* The data
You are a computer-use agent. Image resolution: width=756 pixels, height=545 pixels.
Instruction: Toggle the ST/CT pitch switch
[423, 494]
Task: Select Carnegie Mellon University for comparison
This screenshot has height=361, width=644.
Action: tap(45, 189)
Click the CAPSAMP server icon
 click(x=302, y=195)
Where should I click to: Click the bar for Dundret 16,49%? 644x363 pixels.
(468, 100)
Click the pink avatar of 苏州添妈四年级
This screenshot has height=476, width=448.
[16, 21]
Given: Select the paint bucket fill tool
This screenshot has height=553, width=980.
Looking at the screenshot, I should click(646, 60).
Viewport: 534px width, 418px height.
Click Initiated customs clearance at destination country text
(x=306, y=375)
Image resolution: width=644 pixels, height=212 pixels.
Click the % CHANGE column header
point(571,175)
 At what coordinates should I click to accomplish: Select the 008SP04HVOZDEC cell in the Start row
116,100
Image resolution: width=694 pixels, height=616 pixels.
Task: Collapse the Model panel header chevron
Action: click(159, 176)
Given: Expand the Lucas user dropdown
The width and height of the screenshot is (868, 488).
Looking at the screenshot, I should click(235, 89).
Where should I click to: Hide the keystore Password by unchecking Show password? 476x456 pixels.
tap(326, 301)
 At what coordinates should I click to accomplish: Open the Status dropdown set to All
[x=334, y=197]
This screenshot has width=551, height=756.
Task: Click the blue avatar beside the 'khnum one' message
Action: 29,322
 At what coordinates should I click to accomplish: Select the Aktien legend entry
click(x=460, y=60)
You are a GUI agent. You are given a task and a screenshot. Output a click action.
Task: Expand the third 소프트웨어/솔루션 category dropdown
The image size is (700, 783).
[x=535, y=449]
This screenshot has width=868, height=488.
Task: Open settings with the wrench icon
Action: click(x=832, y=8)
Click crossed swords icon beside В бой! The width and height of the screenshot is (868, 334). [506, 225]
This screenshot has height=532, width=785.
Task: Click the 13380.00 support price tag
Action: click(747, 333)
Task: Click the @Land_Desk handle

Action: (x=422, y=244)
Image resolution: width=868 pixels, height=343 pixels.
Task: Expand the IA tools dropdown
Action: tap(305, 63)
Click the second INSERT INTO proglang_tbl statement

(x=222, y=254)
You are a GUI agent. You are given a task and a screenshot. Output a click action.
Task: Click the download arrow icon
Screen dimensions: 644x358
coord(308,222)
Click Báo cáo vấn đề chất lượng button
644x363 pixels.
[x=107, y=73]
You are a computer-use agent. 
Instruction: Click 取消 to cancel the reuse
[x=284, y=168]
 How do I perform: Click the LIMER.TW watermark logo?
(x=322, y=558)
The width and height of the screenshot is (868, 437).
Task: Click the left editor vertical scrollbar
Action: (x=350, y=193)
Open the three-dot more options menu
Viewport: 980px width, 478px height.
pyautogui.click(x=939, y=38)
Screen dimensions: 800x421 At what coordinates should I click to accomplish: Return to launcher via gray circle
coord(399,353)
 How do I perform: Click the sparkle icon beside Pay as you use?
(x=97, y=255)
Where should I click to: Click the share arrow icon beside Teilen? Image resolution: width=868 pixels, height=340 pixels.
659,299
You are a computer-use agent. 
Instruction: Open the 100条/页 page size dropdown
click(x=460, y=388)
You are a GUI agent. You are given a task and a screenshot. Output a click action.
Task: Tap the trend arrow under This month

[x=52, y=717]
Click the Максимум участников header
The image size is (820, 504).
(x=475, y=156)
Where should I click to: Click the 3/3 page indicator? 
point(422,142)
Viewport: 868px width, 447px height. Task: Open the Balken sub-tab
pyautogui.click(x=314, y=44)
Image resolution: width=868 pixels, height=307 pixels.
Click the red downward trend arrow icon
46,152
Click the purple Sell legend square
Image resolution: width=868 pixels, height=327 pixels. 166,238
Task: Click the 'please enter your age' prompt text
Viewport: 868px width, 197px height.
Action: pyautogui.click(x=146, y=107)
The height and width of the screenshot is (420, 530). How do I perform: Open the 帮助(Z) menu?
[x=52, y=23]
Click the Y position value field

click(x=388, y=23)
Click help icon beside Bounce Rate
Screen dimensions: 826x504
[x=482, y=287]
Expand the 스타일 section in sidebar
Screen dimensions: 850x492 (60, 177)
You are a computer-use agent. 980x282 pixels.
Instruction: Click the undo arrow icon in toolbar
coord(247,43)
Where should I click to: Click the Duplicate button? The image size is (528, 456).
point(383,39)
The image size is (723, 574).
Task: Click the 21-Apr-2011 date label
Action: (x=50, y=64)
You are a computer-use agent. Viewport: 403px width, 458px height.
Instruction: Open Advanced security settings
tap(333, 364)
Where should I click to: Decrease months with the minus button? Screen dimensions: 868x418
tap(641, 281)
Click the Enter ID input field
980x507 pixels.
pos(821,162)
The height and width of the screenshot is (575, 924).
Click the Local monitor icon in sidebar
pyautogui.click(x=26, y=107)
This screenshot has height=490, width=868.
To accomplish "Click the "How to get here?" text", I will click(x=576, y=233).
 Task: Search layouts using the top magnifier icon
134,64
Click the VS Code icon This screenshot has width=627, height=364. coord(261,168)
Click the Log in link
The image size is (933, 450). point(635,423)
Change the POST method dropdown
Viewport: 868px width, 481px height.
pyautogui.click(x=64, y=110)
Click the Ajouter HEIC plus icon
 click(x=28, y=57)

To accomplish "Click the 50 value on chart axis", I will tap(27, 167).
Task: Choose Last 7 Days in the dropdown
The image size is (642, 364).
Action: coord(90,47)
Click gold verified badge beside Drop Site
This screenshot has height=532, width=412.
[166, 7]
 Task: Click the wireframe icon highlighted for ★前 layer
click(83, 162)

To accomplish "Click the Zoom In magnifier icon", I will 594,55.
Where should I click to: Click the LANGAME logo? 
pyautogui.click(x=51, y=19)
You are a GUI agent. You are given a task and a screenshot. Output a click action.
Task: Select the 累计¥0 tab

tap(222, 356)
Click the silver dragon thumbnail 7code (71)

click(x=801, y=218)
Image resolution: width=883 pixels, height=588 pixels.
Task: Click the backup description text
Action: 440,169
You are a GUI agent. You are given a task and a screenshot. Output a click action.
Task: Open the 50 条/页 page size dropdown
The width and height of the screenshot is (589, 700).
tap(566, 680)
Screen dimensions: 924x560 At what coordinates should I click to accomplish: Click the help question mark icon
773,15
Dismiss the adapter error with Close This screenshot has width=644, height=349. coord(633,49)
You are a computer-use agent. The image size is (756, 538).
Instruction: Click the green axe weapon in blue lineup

* What the exercise asks
The entries above must be copied verbatim. Leave none out.

* Exercise response
You are a computer-use agent. Image resolution: width=756 pixels, height=545 pixels.
Instruction: Toggle the ST/CT pitch switch
[423, 494]
Task: Select Carnegie Mellon University for comparison
This screenshot has height=361, width=644.
Action: tap(45, 189)
Click the CAPSAMP server icon
 click(x=302, y=195)
Where should I click to: Click the bar for Dundret 16,49%? 644x363 pixels.
(468, 100)
Click the pink avatar of 苏州添妈四年级
This screenshot has height=476, width=448.
[16, 21]
Given: Select the paint bucket fill tool
This screenshot has height=553, width=980.
Looking at the screenshot, I should click(646, 60).
Viewport: 534px width, 418px height.
Click Initiated customs clearance at destination country text
(x=306, y=375)
Image resolution: width=644 pixels, height=212 pixels.
Click the % CHANGE column header
point(571,175)
 At what coordinates should I click to accomplish: Select the 008SP04HVOZDEC cell in the Start row
116,100
Image resolution: width=694 pixels, height=616 pixels.
Task: Collapse the Model panel header chevron
Action: click(159, 176)
Given: Expand the Lucas user dropdown
The width and height of the screenshot is (868, 488).
Looking at the screenshot, I should click(235, 89).
Where should I click to: Hide the keystore Password by unchecking Show password? 476x456 pixels.
tap(326, 301)
 At what coordinates should I click to accomplish: Open the Status dropdown set to All
[x=334, y=197]
This screenshot has width=551, height=756.
Task: Click the blue avatar beside the 'khnum one' message
Action: 29,322
 At what coordinates should I click to accomplish: Select the Aktien legend entry
click(x=460, y=60)
You are a GUI agent. You are given a task and a screenshot. Output a click action.
Task: Expand the third 소프트웨어/솔루션 category dropdown
The image size is (700, 783).
[x=535, y=449]
This screenshot has width=868, height=488.
Task: Open settings with the wrench icon
Action: click(x=832, y=8)
Click crossed swords icon beside В бой! The width and height of the screenshot is (868, 334). [506, 225]
This screenshot has height=532, width=785.
Task: Click the 13380.00 support price tag
Action: click(747, 333)
Task: Click the @Land_Desk handle

Action: (x=422, y=244)
Image resolution: width=868 pixels, height=343 pixels.
Task: Expand the IA tools dropdown
Action: tap(305, 63)
Click the second INSERT INTO proglang_tbl statement

(x=222, y=254)
You are a GUI agent. You are given a task and a screenshot. Output a click action.
Task: Click the download arrow icon
Screen dimensions: 644x358
coord(308,222)
Click Báo cáo vấn đề chất lượng button
644x363 pixels.
[x=107, y=73]
You are a computer-use agent. 
Instruction: Click 取消 to cancel the reuse
[x=284, y=168]
 How do I perform: Click the LIMER.TW watermark logo?
(x=322, y=558)
The width and height of the screenshot is (868, 437).
Task: Click the left editor vertical scrollbar
Action: (x=350, y=193)
Open the three-dot more options menu
Viewport: 980px width, 478px height.
pyautogui.click(x=939, y=38)
Screen dimensions: 800x421 At what coordinates should I click to accomplish: Return to launcher via gray circle
coord(399,353)
 How do I perform: Click the sparkle icon beside Pay as you use?
(x=97, y=255)
Where should I click to: Click the share arrow icon beside Teilen? Image resolution: width=868 pixels, height=340 pixels.
659,299
You are a computer-use agent. 
Instruction: Open the 100条/页 page size dropdown
click(x=460, y=388)
You are a GUI agent. You are given a task and a screenshot. Output a click action.
Task: Tap the trend arrow under This month

[x=52, y=717]
Click the Максимум участников header
The image size is (820, 504).
(x=475, y=156)
Where should I click to: Click the 3/3 page indicator? 
point(422,142)
Viewport: 868px width, 447px height. Task: Open the Balken sub-tab
pyautogui.click(x=314, y=44)
Image resolution: width=868 pixels, height=307 pixels.
Click the red downward trend arrow icon
46,152
Click the purple Sell legend square
Image resolution: width=868 pixels, height=327 pixels. 166,238
Task: Click the 'please enter your age' prompt text
Viewport: 868px width, 197px height.
Action: pyautogui.click(x=146, y=107)
The height and width of the screenshot is (420, 530). How do I perform: Open the 帮助(Z) menu?
[x=52, y=23]
Click the Y position value field

click(x=388, y=23)
Click help icon beside Bounce Rate
Screen dimensions: 826x504
[x=482, y=287]
Expand the 스타일 section in sidebar
Screen dimensions: 850x492 (60, 177)
You are a computer-use agent. 980x282 pixels.
Instruction: Click the undo arrow icon in toolbar
coord(247,43)
Where should I click to: Click the Duplicate button? The image size is (528, 456).
point(383,39)
The image size is (723, 574).
Task: Click the 21-Apr-2011 date label
Action: (x=50, y=64)
You are a computer-use agent. Viewport: 403px width, 458px height.
Instruction: Open Advanced security settings
tap(333, 364)
Where should I click to: Decrease months with the minus button? Screen dimensions: 868x418
tap(641, 281)
Click the Enter ID input field
980x507 pixels.
pos(821,162)
The height and width of the screenshot is (575, 924).
Click the Local monitor icon in sidebar
pyautogui.click(x=26, y=107)
This screenshot has height=490, width=868.
To accomplish "Click the "How to get here?" text", I will click(x=576, y=233).
 Task: Search layouts using the top magnifier icon
134,64
Click the VS Code icon This screenshot has width=627, height=364. coord(261,168)
Click the Log in link
The image size is (933, 450). point(635,423)
Change the POST method dropdown
Viewport: 868px width, 481px height.
pyautogui.click(x=64, y=110)
Click the Ajouter HEIC plus icon
 click(x=28, y=57)

To accomplish "Click the 50 value on chart axis", I will tap(27, 167).
Task: Choose Last 7 Days in the dropdown
The image size is (642, 364).
Action: coord(90,47)
Click gold verified badge beside Drop Site
This screenshot has height=532, width=412.
[166, 7]
 Task: Click the wireframe icon highlighted for ★前 layer
click(83, 162)

To accomplish "Click the Zoom In magnifier icon", I will 594,55.
Where should I click to: Click the LANGAME logo? 
pyautogui.click(x=51, y=19)
You are a GUI agent. You are given a task and a screenshot. Output a click action.
Task: Select the 累计¥0 tab

tap(222, 356)
Click the silver dragon thumbnail 7code (71)

click(x=801, y=218)
Image resolution: width=883 pixels, height=588 pixels.
Task: Click the backup description text
Action: 440,169
You are a GUI agent. You are given a task and a screenshot. Output a click action.
Task: Open the 50 条/页 page size dropdown
The width and height of the screenshot is (589, 700).
tap(566, 680)
Screen dimensions: 924x560 At what coordinates should I click to accomplish: Click the help question mark icon
773,15
Dismiss the adapter error with Close This screenshot has width=644, height=349. coord(633,49)
You are a computer-use agent. The image size is (756, 538).
Instruction: Click the green axe weapon in blue lineup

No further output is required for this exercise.